Kim Paynter / WHYY/Newsworks.org

Workers prepare to lay a new Marcellus Shale gas pipeline in Susquehanna County, Pa.

Thousands of miles of new pipelines in Pennsylvania will have to be built to transport Marcellus Shale gas. The new pipeline construction will benefit those in need of jobs, and the companies that do the building. But some residents and local politicians worry about the environmental impacts, and say the current regulatory structure needs updating.

Nobody knows how many miles of pipeline already exists in the state. That’s because Pennsylvania does not have one regulatory authority that oversees intrastate gas pipelines. In fact, out of 31 states that produce natural gas, Alaska is the only other state, besides Pennsylvania, that doesn’t.

Pennsylvania’s Public Utility Commission does inspect about 46,000 miles of pipelines that are categorized as public utilities.

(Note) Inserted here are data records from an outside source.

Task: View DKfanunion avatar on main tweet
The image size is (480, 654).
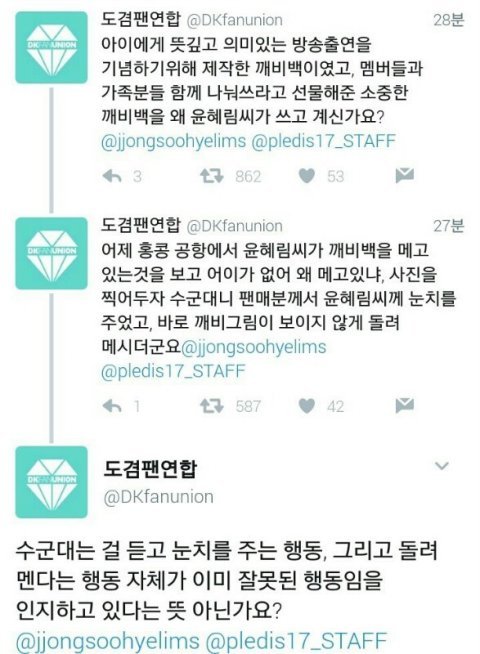Action: coord(52,482)
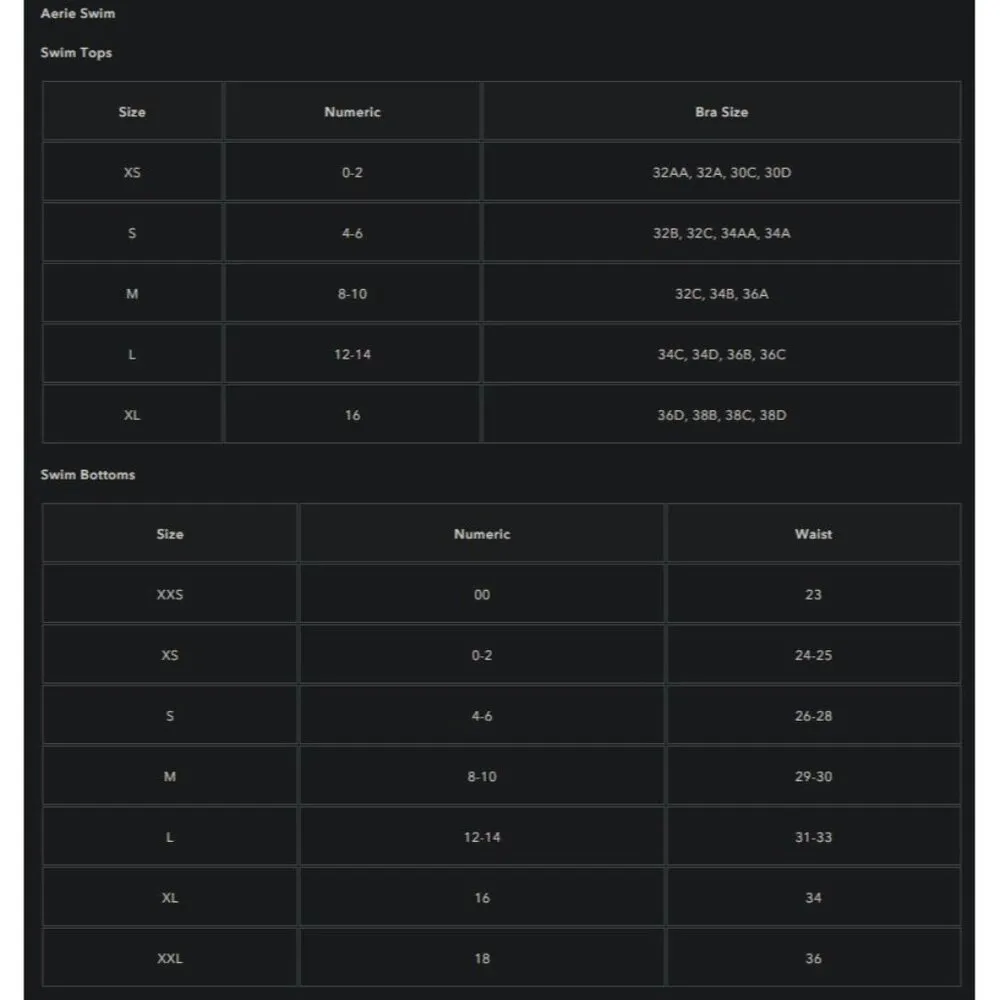Click the waist 29-30 cell
1000x1000 pixels.
click(813, 777)
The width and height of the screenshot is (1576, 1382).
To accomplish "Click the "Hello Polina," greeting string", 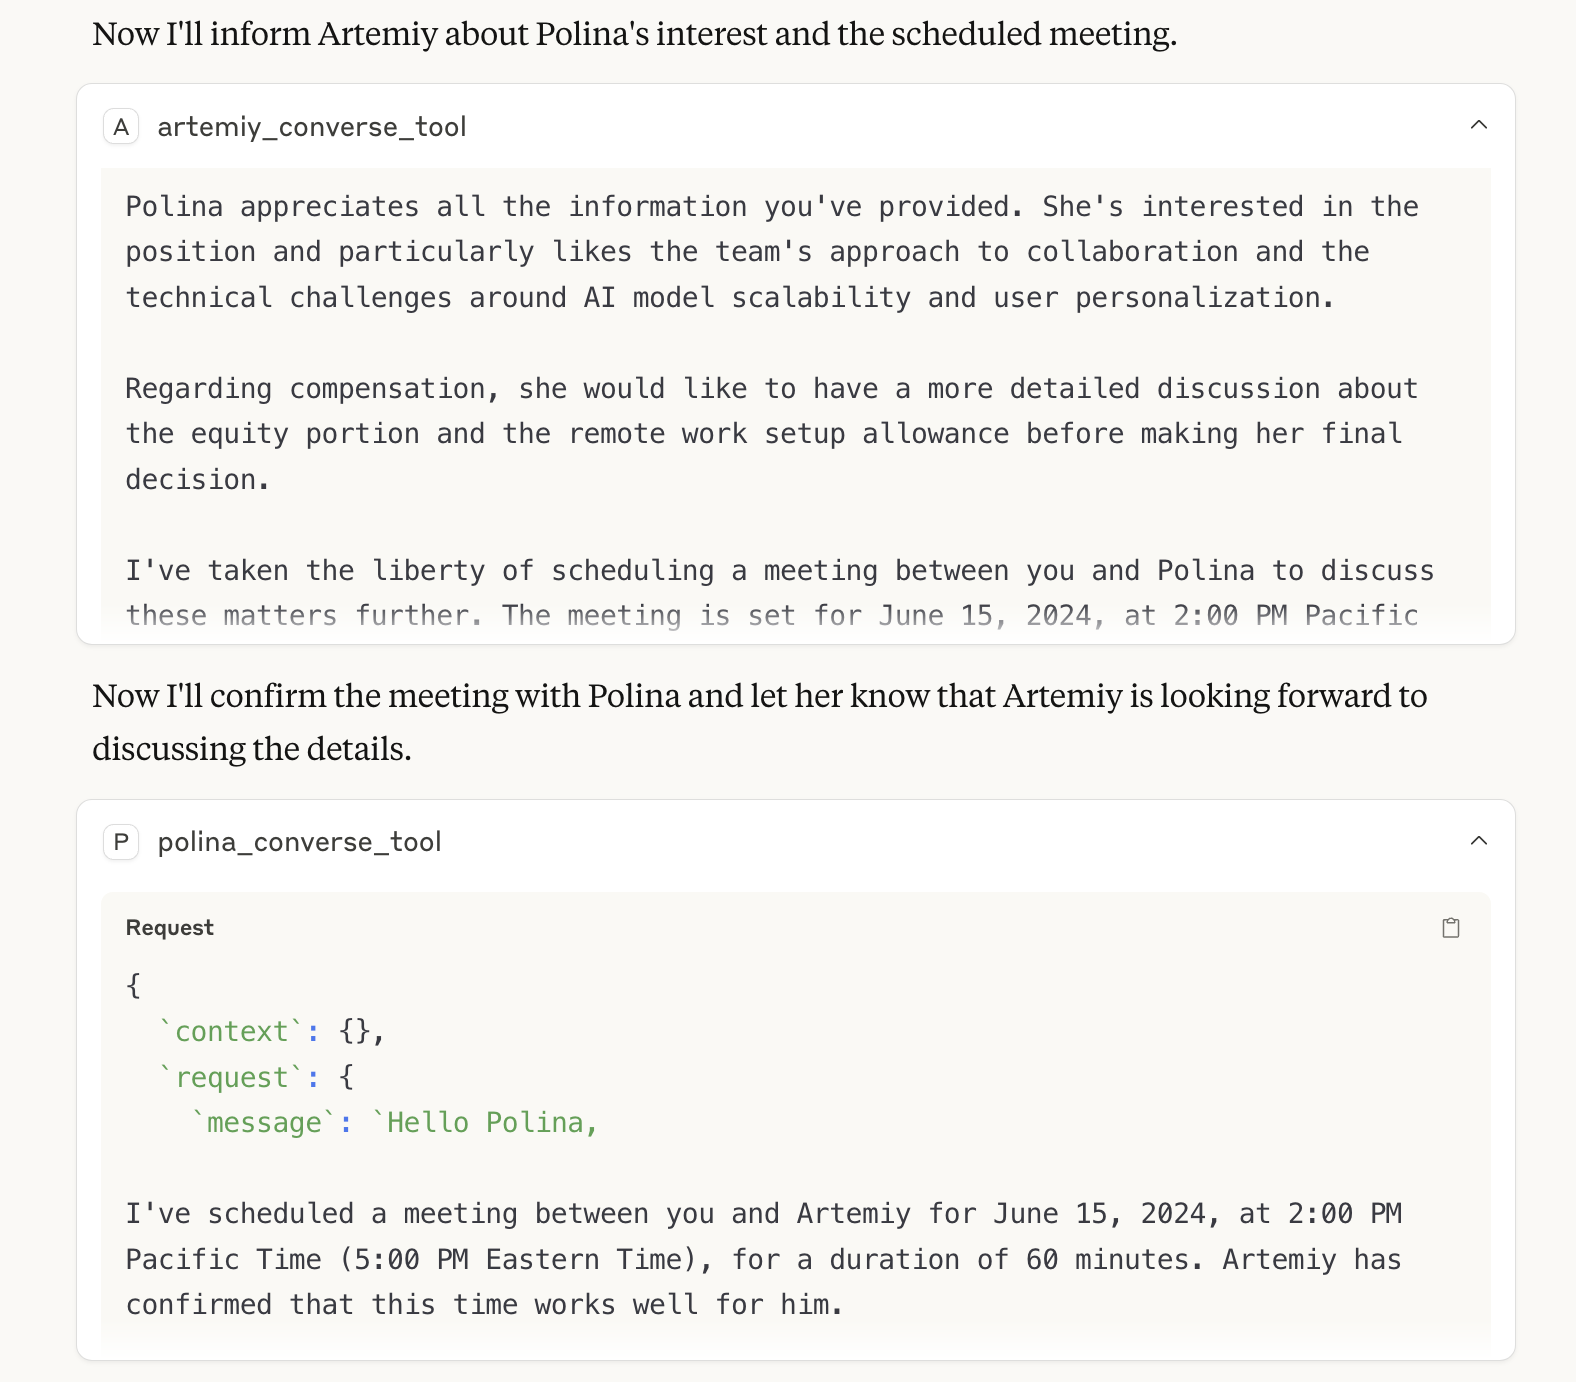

That means those pipelines deliver gas directly to a consumer. The PUC has eight inspectors who enforce both state and federal regulations.

The federal government, through the Department of Transportation, regulates the interstate pipeline system. Those are the pipelines that travel across state boundaries. One example would be the Transcontinental Gas Pipeline, or Transco, which travels from south Texas to the major east coast markets of New Jersey and New York City.

Until recently, thousands of miles of what are called “gathering lines” did not fall under the jurisdiction of the Public Utilities Commission. And the Department of Transportation’s Pipeline and Hazardous Materials Safety Administration did not have the resources to inspect them. PHMSA asked Pennsylvania to broaden the PUC’s jurisdiction to include these lines. That was also one of the recommendations made by the Marcellus Shale Commission.

In December, 2011, Gov. Corbett signed the Gas and Hazardous Liquids Pipeline Act, also known as Act 127, which grants the Public Utilities Commission jurisdiction over most of the state’s 886 miles of intrastate pipelines. Rural pipelines, known as Class 1 are exempt from the PUC’s safety inspections. The PUC has hired five new inspectors and two supervisors. The Commission will also develop a registry of pipelines and their operators in the state.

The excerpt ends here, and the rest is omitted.